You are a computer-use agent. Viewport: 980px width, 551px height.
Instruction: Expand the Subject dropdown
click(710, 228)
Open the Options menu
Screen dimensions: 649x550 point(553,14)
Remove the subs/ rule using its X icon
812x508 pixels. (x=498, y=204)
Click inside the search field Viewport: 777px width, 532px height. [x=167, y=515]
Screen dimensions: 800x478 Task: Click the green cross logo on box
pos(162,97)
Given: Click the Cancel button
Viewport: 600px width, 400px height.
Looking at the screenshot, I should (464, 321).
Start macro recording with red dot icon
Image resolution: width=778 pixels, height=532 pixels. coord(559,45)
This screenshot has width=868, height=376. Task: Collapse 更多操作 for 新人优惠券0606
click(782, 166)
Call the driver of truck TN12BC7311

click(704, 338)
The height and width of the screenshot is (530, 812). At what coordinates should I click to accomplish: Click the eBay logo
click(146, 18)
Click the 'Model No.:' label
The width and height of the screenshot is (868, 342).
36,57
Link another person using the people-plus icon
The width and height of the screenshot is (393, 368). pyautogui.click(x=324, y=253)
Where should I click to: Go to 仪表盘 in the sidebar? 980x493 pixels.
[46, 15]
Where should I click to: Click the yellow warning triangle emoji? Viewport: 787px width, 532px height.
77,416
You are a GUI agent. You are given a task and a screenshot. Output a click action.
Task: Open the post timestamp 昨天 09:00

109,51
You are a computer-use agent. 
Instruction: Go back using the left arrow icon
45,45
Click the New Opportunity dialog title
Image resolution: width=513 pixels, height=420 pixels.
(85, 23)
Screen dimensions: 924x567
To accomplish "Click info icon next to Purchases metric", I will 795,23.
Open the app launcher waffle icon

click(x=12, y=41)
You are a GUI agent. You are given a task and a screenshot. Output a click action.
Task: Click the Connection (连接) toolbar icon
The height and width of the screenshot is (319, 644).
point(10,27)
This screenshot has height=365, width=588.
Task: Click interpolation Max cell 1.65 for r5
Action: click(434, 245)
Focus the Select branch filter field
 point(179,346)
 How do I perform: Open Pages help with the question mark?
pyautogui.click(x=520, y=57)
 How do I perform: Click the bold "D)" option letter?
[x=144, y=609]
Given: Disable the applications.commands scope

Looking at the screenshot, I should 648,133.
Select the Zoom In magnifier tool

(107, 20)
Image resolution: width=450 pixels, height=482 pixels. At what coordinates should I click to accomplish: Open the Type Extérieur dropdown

☆ ☆ ☆

◆ EXERCISE INSTRUCTIONS: In the listing above, locate each line with "computer" and copy it.

◆ SOLUTION:
You are a computer-use agent. Viewport: 980px width, 551px height.
You are a computer-use agent. 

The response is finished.